• **What you have to do**
When you reach the line containing "Previous Versions (179, 319)" in the data below, begin returning lines exactly as written, and stop once the line containing "Constitutional Documents (149, 912)" has been returned.

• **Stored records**
=====

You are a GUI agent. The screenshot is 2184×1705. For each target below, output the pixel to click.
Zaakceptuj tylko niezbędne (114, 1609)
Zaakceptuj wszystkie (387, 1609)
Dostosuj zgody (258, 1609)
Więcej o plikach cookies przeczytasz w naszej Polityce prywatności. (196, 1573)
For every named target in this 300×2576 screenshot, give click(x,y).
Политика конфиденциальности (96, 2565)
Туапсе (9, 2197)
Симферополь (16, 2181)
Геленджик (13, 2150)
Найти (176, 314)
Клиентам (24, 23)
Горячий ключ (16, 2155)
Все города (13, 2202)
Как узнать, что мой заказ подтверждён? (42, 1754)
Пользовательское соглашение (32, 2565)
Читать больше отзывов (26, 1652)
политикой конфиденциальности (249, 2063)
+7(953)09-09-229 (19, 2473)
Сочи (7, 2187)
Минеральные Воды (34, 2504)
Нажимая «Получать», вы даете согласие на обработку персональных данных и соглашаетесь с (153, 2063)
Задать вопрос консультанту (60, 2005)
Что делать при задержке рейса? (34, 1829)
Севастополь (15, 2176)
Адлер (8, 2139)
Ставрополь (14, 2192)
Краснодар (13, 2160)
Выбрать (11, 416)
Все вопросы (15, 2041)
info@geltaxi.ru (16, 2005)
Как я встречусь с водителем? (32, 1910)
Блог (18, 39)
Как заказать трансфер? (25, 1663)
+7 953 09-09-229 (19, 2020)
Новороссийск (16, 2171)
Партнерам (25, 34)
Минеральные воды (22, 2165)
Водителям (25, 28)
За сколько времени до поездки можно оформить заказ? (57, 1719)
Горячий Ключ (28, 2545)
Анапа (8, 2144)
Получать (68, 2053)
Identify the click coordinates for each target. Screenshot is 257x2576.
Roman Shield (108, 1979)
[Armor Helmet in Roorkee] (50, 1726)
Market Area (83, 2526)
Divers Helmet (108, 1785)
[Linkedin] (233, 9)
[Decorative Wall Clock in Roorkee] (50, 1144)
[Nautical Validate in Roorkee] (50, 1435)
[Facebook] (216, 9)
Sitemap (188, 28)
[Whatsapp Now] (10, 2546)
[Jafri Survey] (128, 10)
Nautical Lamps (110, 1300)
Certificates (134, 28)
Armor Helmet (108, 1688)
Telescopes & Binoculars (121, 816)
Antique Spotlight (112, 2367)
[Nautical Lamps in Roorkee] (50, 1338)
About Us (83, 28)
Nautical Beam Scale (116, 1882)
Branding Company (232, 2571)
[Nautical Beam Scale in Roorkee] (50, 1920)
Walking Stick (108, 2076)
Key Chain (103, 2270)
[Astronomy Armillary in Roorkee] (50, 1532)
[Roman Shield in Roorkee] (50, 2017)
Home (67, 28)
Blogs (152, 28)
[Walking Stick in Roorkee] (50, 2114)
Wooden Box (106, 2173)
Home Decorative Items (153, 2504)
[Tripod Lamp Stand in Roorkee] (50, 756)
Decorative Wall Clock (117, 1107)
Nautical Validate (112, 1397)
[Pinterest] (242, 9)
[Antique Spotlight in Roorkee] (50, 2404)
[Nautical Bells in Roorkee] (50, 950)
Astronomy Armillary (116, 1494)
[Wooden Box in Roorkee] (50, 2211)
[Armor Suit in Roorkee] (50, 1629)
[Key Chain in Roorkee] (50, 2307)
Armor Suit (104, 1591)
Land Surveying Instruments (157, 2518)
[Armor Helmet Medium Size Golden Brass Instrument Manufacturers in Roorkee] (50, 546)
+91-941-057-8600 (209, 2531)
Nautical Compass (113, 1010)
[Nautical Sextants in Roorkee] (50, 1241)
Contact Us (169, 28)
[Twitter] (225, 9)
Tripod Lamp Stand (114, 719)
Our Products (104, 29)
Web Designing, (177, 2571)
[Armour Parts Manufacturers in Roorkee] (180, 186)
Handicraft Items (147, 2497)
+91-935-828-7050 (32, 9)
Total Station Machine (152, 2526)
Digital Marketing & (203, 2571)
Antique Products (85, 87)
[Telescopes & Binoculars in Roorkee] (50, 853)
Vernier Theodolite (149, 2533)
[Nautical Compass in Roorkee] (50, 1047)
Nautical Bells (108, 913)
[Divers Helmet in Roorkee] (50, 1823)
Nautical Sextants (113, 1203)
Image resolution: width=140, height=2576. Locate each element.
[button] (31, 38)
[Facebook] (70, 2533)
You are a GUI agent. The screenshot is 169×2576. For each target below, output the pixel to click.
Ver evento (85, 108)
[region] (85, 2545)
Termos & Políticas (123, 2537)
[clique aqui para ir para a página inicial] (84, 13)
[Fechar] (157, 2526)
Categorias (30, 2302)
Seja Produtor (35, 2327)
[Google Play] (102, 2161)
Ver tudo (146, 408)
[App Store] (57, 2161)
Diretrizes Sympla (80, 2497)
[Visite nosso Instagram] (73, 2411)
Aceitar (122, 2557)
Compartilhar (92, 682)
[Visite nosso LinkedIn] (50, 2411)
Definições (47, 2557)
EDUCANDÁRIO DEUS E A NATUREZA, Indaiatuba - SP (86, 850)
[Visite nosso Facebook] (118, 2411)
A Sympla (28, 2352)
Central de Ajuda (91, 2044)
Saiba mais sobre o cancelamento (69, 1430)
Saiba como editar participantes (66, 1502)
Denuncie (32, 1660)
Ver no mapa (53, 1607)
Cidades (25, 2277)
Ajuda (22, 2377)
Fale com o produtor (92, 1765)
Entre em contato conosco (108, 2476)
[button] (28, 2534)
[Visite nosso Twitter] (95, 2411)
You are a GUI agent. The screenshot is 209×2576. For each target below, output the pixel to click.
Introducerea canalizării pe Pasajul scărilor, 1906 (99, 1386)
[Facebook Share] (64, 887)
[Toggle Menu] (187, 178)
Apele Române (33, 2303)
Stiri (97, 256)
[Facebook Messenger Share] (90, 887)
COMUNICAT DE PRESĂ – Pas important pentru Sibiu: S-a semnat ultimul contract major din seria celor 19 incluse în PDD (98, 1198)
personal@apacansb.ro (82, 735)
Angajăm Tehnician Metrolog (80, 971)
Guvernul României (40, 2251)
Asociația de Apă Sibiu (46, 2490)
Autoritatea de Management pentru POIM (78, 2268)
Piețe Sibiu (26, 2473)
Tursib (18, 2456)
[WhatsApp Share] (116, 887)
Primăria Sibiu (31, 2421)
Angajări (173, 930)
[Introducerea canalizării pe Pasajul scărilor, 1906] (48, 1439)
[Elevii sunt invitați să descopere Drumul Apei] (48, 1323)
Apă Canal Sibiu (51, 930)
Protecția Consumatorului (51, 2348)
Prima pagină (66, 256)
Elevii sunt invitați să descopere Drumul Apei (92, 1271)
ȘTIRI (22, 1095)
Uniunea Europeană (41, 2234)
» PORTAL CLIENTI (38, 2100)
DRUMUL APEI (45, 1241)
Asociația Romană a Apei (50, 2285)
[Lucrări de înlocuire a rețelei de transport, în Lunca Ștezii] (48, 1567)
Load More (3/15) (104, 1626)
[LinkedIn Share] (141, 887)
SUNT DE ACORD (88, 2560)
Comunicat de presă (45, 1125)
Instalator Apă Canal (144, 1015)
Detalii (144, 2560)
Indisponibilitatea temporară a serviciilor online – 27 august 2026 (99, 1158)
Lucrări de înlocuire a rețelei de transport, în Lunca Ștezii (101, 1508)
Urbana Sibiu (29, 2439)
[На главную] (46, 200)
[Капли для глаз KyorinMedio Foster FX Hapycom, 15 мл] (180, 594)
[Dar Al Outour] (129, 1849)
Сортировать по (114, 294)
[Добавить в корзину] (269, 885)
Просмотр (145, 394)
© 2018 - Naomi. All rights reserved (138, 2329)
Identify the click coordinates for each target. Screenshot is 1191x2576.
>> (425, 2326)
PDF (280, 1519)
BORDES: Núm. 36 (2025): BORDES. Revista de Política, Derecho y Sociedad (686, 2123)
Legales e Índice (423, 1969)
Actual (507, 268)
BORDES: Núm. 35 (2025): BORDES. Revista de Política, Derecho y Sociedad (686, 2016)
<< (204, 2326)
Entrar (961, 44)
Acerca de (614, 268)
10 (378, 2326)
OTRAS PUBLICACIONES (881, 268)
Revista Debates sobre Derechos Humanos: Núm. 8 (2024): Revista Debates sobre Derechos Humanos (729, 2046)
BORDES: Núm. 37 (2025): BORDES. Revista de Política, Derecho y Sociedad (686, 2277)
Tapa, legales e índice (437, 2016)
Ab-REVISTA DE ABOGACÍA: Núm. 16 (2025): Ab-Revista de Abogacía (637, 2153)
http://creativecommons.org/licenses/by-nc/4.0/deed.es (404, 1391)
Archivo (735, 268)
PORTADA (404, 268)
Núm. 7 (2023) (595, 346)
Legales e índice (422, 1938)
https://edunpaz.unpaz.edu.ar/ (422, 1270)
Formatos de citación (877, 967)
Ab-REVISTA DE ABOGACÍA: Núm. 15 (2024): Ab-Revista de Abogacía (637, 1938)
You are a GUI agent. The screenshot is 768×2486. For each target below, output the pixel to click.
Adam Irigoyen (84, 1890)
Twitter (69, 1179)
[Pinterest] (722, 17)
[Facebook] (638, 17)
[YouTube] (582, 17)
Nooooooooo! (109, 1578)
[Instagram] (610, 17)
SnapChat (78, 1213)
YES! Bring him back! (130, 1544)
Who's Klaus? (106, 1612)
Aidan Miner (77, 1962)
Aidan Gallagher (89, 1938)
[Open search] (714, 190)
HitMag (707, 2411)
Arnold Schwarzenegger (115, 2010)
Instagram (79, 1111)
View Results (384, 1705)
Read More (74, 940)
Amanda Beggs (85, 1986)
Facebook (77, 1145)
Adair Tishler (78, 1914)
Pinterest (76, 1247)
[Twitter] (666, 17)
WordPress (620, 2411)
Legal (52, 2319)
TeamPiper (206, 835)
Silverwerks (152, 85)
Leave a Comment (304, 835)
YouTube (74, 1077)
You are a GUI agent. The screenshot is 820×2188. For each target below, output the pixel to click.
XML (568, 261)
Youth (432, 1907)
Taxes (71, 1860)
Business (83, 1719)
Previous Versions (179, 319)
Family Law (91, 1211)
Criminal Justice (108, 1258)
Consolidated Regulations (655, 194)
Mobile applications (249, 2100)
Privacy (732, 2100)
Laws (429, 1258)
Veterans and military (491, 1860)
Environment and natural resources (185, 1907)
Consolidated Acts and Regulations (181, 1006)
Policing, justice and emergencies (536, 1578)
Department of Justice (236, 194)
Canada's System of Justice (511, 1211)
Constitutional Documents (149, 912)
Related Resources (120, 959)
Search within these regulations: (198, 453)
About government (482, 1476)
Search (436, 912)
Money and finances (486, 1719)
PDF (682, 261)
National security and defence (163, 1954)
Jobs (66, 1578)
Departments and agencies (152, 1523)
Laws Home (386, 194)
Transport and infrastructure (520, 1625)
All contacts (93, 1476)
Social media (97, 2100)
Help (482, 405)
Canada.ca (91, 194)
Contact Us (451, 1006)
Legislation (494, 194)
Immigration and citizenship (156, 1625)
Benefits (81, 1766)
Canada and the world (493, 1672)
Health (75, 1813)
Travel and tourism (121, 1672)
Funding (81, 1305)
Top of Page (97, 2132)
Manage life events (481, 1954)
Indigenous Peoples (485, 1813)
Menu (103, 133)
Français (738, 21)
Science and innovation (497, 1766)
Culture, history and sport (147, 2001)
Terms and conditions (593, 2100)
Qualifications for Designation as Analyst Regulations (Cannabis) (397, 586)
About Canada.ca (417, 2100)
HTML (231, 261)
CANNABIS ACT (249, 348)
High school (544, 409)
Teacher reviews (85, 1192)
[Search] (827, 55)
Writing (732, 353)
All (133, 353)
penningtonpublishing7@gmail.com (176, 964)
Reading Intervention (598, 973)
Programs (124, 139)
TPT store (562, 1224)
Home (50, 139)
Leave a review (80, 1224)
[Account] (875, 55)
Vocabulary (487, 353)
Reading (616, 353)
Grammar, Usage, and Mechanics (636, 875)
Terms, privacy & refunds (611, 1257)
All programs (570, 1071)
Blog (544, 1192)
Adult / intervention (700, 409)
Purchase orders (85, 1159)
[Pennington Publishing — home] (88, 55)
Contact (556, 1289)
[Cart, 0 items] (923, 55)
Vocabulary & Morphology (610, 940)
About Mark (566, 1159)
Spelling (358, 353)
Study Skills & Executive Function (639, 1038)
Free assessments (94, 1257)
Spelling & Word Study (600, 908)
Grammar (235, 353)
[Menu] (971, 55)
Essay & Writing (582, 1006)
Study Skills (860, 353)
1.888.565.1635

=====

• **Finished exercise**
Previous Versions (179, 319)
Family Law (91, 1211)
Criminal Justice (108, 1258)
Consolidated Regulations (655, 194)
Mobile applications (249, 2100)
Privacy (732, 2100)
Laws (429, 1258)
Veterans and military (491, 1860)
Environment and natural resources (185, 1907)
Consolidated Acts and Regulations (181, 1006)
Policing, justice and emergencies (536, 1578)
Department of Justice (236, 194)
Canada's System of Justice (511, 1211)
Constitutional Documents (149, 912)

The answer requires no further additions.